• **PROBLEM REQUIREMENTS**
Would you retype the records below exactly as they appear?
╭─ LISTED ENTRIES
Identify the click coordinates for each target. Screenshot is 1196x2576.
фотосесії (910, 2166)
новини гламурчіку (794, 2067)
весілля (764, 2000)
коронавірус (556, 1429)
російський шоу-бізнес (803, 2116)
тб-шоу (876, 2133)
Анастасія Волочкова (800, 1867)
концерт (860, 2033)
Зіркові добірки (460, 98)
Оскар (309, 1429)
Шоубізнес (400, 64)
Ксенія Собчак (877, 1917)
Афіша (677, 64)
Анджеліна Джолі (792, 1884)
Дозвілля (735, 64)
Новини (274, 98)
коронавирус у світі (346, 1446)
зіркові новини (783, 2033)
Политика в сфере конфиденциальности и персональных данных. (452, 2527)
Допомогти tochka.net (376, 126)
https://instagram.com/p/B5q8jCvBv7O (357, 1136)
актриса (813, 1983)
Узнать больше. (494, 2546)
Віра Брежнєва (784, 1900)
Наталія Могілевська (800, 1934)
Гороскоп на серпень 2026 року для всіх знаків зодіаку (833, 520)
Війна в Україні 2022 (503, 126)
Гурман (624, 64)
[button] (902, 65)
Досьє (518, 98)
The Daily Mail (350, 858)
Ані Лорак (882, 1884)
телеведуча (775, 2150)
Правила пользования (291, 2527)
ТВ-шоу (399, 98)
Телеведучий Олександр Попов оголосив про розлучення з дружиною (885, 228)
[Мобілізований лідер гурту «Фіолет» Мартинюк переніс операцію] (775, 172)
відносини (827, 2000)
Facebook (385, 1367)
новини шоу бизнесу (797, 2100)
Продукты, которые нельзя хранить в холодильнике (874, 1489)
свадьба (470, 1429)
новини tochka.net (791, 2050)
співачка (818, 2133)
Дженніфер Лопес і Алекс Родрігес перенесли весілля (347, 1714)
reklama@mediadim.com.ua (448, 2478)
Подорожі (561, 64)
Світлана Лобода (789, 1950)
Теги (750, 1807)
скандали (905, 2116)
╰─
• **COMPLETED EXERCISE**
Identify the click coordinates for each target. Screenshot is 1196x2576.
фотосесії (910, 2166)
новини гламурчіку (794, 2067)
весілля (764, 2000)
коронавірус (556, 1429)
російський шоу-бізнес (803, 2116)
тб-шоу (876, 2133)
Анастасія Волочкова (800, 1867)
концерт (860, 2033)
Зіркові добірки (460, 98)
Оскар (309, 1429)
Шоубізнес (400, 64)
Ксенія Собчак (877, 1917)
Афіша (677, 64)
Анджеліна Джолі (792, 1884)
Дозвілля (735, 64)
Новини (274, 98)
коронавирус у світі (346, 1446)
зіркові новини (783, 2033)
Политика в сфере конфиденциальности и персональных данных. (452, 2527)
Допомогти tochka.net (376, 126)
https://instagram.com/p/B5q8jCvBv7O (357, 1136)
актриса (813, 1983)
Узнать больше. (494, 2546)
Віра Брежнєва (784, 1900)
Наталія Могілевська (800, 1934)
Гороскоп на серпень 2026 року для всіх знаків зодіаку (833, 520)
Війна в Україні 2022 (503, 126)
Гурман (624, 64)
[button] (902, 65)
Досьє (518, 98)
The Daily Mail (350, 858)
Ані Лорак (882, 1884)
телеведуча (775, 2150)
Правила пользования (291, 2527)
ТВ-шоу (399, 98)
Телеведучий Олександр Попов оголосив про розлучення з дружиною (885, 228)
[Мобілізований лідер гурту «Фіолет» Мартинюк переніс операцію] (775, 172)
відносини (827, 2000)
Facebook (385, 1367)
новини шоу бизнесу (797, 2100)
Продукты, которые нельзя хранить в холодильнике (874, 1489)
свадьба (470, 1429)
новини tochka.net (791, 2050)
співачка (818, 2133)
Дженніфер Лопес і Алекс Родрігес перенесли весілля (347, 1714)
reklama@mediadim.com.ua (448, 2478)
Подорожі (561, 64)
Світлана Лобода (789, 1950)
Теги (750, 1807)
скандали (905, 2116)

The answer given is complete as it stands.